女性は若い女性はほぼ全てと言っていいほどレイプされ、魔獣に食われたり、体の一部をゆっくり切り取られ、最後には心臓をくり抜かれる

 

子供に至っては馬で首を縄で縛られた状態で町中引きずられる。

 

まさしく地獄であった。

 

 

 

 

 

「ひでえ……子供まで殺してやがるよ」

 

「こいつら人間じゃねえよ、獣に生きたまま食わしている」

 

「これじゃあ、民族浄化と変わらないじゃないか!」

 

と無人機から送られる映像にオペレーターや司令官は険しく睨みつけていた。

映像で行われている虐殺はまさに悲惨、地獄絵図だった。

これはすぐにアメリカ政府へ伝えられ、衝撃的な出来事であった。

政府は直ちにメディアなどを通じ、ギムの大虐殺について規制は入っているものの大々的に公開した。

 

そのあまりの残虐な行為と虐殺に偵察していたアメリカ軍を中心に国内に戦争より再建を優先させる声がクワトイネ救出とロウリア戦争を望む声が上り、一気に参戦へ世論は傾くのであった。

 

「卑劣で野蛮な絶対王政のロウリアを許すな!」

と国民の声も大きくなり、アメリカ政府はロウリア王国を敵国と認知し、派遣することが決定した。

 

 

 

中央歴1639年 クワトイネ公国 政治部会

 西の町、ギムはロウリア王国に落ちた。しかも、町のほとんどの民が虐殺されるといった大惨事、政治部会は重苦しい雰囲気に包まれた。

 

「現状を報告せよ」

 

首相カナタの命令に、冷や汗をかいた軍務卿が答える。

 

「はっ!現在ギム以西は、ロウリア王国の勢力圏となっております。奴らの総兵力は、先遣隊だけで3万を超え、スパイの情報によると、作戦兵力は40万に達する模様です。また、第三文明圏、フィルアデス大陸の列強国、パーパルディア皇国が、彼らに軍事支援をしているとの未確認情報もあり、現に今回500騎のワイバーンを投入してきております。また、4000隻以上の艦隊が港を出航した模様です。」

 

 絶句―――

 

会議の誰もが息を飲み、その情報を頭の中で繰り返す。50万という数値、これは、クワトイネの予備兵力も入れた総兵力の10倍、しかも、ワイバーンが500騎もいる。

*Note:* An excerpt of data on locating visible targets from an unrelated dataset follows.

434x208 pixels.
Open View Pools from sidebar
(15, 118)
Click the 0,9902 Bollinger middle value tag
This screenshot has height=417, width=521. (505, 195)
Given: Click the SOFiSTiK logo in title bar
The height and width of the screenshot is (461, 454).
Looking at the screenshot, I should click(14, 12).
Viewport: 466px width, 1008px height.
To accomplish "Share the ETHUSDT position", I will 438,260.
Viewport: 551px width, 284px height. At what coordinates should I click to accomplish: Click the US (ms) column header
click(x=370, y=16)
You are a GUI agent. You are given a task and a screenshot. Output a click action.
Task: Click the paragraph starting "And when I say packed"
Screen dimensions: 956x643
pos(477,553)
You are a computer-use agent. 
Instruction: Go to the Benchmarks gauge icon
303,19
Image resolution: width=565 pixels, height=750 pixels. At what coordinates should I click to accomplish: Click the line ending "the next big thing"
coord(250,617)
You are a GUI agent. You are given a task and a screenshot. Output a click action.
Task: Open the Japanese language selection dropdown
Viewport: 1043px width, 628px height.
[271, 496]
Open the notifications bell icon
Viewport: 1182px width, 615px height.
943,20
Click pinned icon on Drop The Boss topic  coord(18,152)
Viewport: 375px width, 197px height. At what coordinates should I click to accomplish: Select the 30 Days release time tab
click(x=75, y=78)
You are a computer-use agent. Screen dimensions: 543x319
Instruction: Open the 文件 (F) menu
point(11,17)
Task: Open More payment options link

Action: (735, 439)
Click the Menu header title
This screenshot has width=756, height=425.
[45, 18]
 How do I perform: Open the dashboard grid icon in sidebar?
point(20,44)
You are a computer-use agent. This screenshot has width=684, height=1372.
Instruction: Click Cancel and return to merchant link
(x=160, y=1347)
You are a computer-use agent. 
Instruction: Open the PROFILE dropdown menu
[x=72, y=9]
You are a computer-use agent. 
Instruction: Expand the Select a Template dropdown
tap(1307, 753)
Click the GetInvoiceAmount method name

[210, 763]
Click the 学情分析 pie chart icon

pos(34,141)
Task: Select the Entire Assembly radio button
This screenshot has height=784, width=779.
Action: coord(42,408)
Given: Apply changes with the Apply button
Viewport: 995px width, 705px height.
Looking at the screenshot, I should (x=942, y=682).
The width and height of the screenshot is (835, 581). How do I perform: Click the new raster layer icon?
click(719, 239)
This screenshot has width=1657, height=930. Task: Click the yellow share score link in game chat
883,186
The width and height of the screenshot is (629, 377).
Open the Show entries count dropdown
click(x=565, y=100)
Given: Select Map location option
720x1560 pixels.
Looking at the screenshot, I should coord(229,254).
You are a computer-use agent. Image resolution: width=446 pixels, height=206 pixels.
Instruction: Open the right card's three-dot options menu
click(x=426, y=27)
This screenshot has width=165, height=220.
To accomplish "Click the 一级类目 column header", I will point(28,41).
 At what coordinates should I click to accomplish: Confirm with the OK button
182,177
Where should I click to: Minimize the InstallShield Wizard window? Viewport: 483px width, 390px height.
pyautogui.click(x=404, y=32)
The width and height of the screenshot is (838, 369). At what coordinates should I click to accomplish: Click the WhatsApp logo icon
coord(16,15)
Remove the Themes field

さらに、何処にいったか分からない4000隻以上の艦隊。彼らは本気で国を取りに来ている。そして、自分たちにそれを防ぐ力が無い。

絶望…

会場は、静粛に包まれた。

その時、外務卿が手を挙げる。

 

「首相、よろしいでしょうか?」

 

「何だ?」

 

「実は、政治部会が始まる寸前に、アメリカ大使館から連絡がありまして…。」

 

「内容は?」

 

「はい、全文を読み上げます。

(アメリカ合衆国とカナダ連邦は、クワトイネ公国、貿易都市ギムでの発生したロウリア王国による組織的虐殺、民族浄化は極めて残虐的なものであり、アメリカ・カナダは軍を対ロウリア王国戦に派兵の用意がある)とのことです。」

 

 

「よし!よし!!援軍を出してくれるということなんだな!?」

 

「はい、こちらが要望すれば更なる戦力を送ることも可能であり、我が国からの食料輸出やインフラ・工場計画が白紙になると困るようです。」

 

 

会場がざわつく。

絶望の淵を、静かに朝日が上ろうとしていた。

 

「よし!!すぐにアメリカに応援を要請しろ!援軍の食料はこちらで準備するとも伝えろ!また、領土、領空、領海での行き来を、対ロウリア戦終結までの間、自由に往来を認めるとも伝えるように、そして軍務卿!」

 

「はっ!」

 

「全騎士団及び飛龍部隊に、アメリカ軍に協力するよう伝えろ!」

 

「了解しました!」

 

 

援軍要請を受け、アメリカ政府は直ちに派遣する軍を送るのであった。

 

援軍を送るのは再建中の艦隊からイージス艦22隻、原子力空母1隻、補給艦2隻、潜水艦2隻、アメリカ級強襲揚陸艦3隻、LCAC-1級エア・クッション型揚陸艇6隻、航空兵力200機、多数の戦闘車両・人員を派遣すること決定。

しかし、アメリカ軍は潜水艦に関してはロウリア海軍の実力を図るのとロウリア王国へスパイを送るために別働隊として動員し、クワトイネ側には伝えなかった。

 

これが後にアメリカ・カナダにとってロデニウス戦争と呼ばれる戦争の始まりだった。